Andy Warhol said that he would like to be a machine.

I think Andy Warhol, with his iconization of mass media images, tried to kill painting and art in his glorification of mass media.

He then influenced a whole slew of new artists to continue seeking similarities between traditional religious iconography and modern idols of the screen and advertising – producing many versions of Marilyn Monroe and Elvis Presley for example.

Also Jeff Koons made remarks about how Michael Jackson was a lost Christ figure and created statues of him in that vain, or made Marilyn Monroe look like the Madonna on gold leaf paper, saying these are our new symbols of spirituality. In some sense, that is what mass media was in fact doing: glorifying the images sold by our industrial corporate society.

Andy Warhol and Jeff Koons simply brought it to our awareness.

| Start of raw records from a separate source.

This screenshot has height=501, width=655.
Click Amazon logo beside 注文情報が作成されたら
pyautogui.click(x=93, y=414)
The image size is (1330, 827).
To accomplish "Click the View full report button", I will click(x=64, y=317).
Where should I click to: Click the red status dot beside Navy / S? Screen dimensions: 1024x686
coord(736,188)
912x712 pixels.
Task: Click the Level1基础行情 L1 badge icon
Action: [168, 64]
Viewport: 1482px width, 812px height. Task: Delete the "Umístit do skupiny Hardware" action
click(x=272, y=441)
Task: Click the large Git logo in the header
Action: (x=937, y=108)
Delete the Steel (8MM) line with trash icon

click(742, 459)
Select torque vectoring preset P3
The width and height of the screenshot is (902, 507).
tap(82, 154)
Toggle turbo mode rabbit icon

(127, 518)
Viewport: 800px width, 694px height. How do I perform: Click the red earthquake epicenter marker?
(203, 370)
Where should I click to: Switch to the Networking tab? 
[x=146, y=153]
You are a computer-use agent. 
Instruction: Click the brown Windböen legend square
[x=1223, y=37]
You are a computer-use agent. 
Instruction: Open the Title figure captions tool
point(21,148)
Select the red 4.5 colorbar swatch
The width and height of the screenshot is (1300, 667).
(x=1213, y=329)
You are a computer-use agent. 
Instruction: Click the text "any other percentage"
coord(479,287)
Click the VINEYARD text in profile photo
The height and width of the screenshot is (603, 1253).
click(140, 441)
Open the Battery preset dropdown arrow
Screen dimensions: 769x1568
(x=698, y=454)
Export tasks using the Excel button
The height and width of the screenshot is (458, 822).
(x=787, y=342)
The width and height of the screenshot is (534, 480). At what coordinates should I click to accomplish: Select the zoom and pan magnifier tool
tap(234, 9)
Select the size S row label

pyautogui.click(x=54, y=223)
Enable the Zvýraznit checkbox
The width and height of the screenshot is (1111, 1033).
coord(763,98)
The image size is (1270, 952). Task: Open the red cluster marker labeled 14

However, at the same time, they paved the road of art with superficiality, meaninglessness and plastic kitsch. They were enamoured with what the machine produced, and with our superficial, gadget-filled world. They saw that, in our market place, spirituality, deep intellect, philosophy, poetry, simple humanness, and soul couldn’t sell cars… but Marilyn Monroe as a screen sex symbol could.

Artists began trying desperately to compete with the fast pace of mass media. They often lost themselves in the process.

By attempting to be original rather than speaking and creating from an inner truth, their work began to reflect the chaos of the modern age with its glut of meaningless and irrelevant imagery.

Painting is the opposite of mass media.

It requires slowing down, focus and the willingness to allow for your intuition to appreciate the depth, beauty, richness and the full range of emotions of humanness in a work of art. It is not bound by time.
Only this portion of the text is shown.